Data set size and virtual storage

The relationship between data set size and amount of virtual storage available is critical to the performance of DFSORT. Basically, there are four separate cases to consider.

When virtual storage is larger than the data set, DFSORT may be able to perform the sort entirely within virtual storage, without need to store intermediate data. This is called an in-main-storage sort. Indeed, this is the preferred method for sorting small data sets, since it minimizes I/O usage as well as CPU and elapsed time.
When virtual storage is smaller than the data set, Hiperspace or work data sets are needed to store the intermediate data. Provided virtual storage is sufficient (see Table 1 for guidelines), DFSORT is still able to perform an efficient sort, with elapsed and CPU times close to those of an in-main storage sort. I/O or Hiperspace usage is increased, however, reflecting the need to write intermediate data to work data sets or Hiperspace.
When virtual storage is reduced further or the data set size is increased, DFSORT is forced to make less efficient use of Hiperspace or work data sets. DFSORT does what it can to maintain performance but is forced to use Hiperspace or work data sets less efficiently as the ratio of data set size to available storage increases.The loss of efficiency adversely affects elapsed time and EXCP counts.
This performance degradation can be especially dramatic when using work data sets allocated on devices attached to non-synchronous storage control units or connected to ESCON channels. In such cases, it is especially important to follow the virtual storage guidelines explained in Virtual storage guidelines.
When virtual storage is very small or the data set size is very large, DFSORT may require several additional passes over the data to perform the sort. This phenomenon is known as intermediate merging. DFSORT issues message ICE247I to indicate intermediate merging was required; processing continues with degraded performance. Figure 1 shows the benefit of increasing virtual storage to eliminate intermediate merging.
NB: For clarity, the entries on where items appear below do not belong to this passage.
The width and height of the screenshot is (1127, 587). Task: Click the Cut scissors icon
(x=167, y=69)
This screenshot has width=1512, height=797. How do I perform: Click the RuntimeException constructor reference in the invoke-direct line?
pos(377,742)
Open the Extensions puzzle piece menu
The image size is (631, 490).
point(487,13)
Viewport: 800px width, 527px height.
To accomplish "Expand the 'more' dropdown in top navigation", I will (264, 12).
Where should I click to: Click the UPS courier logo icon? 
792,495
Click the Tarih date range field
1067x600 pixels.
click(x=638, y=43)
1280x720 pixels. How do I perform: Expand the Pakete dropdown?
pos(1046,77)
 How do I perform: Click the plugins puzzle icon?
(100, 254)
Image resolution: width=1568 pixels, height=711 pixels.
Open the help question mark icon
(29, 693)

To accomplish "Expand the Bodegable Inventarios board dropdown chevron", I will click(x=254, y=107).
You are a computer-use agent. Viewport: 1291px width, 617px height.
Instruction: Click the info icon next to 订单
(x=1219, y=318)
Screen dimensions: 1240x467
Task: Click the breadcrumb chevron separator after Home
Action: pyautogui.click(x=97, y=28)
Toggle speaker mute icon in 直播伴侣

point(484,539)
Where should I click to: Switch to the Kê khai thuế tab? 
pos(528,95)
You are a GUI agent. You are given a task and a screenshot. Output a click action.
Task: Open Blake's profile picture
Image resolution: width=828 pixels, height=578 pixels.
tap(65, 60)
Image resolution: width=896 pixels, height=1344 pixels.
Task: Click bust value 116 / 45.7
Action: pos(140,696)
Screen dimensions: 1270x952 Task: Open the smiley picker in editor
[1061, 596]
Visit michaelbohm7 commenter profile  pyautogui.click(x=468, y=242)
Figure 1. Benefits of Eliminating Intermediate Merging

Bar chart showing savings in elapsed time, CPU time, and EXCP counts by eliminating intermediate merging.

All other factors being equal, the range of data set sizes that DFSORT can sort efficiently (or sort without requiring intermediate merging) grows roughly as the square of the virtual storage size. That is, doubling the virtual storage in an application enables the application to handle data sets four times as large with the same degree of efficiency. Likewise, halving the virtual storage causes the application to handle data sets only one-fourth as large with the same efficiency.